--- Start of RECORDS FOR THIS TASK ---
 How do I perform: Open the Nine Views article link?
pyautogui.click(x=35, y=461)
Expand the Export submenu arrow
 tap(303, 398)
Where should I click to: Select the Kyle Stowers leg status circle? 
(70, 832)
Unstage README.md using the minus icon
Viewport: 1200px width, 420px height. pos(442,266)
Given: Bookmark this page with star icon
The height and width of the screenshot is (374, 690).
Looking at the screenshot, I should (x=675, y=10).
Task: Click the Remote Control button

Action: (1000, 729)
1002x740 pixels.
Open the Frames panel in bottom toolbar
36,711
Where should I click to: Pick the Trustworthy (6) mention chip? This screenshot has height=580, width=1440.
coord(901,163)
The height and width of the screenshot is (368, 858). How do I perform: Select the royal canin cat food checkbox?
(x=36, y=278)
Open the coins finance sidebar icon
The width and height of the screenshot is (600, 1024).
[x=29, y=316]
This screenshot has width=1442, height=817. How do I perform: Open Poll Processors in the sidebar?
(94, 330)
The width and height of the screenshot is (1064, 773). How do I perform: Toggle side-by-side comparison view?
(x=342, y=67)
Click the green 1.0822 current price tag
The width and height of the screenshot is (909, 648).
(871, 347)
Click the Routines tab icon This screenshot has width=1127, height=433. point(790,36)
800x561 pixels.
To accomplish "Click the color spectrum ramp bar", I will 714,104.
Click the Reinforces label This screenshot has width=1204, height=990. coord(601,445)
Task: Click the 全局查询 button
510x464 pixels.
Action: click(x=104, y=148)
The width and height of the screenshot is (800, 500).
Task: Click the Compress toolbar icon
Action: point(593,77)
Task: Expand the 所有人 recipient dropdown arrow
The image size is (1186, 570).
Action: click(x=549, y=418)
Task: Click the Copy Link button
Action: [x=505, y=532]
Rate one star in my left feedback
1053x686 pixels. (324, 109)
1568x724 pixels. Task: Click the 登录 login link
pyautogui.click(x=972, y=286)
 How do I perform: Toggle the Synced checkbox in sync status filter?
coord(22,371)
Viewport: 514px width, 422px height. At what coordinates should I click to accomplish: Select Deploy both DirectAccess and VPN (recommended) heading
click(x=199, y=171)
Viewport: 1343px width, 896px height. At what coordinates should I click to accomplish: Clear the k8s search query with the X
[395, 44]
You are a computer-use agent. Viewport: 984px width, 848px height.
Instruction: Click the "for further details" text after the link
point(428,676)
--- End of RECORDS FOR THIS TASK ---
» WRITTEN TASK:
Present the data as a numbered list, beginning at the line that contains "You are a computer-use" and ending with the last line of the data, omitting any blank lines.

» SOLUTION FOR THIS EXERCISE:
1. You are a computer-use agent. Viewport: 984px width, 848px height.
2. Instruction: Click the "for further details" text after the link
3. point(428,676)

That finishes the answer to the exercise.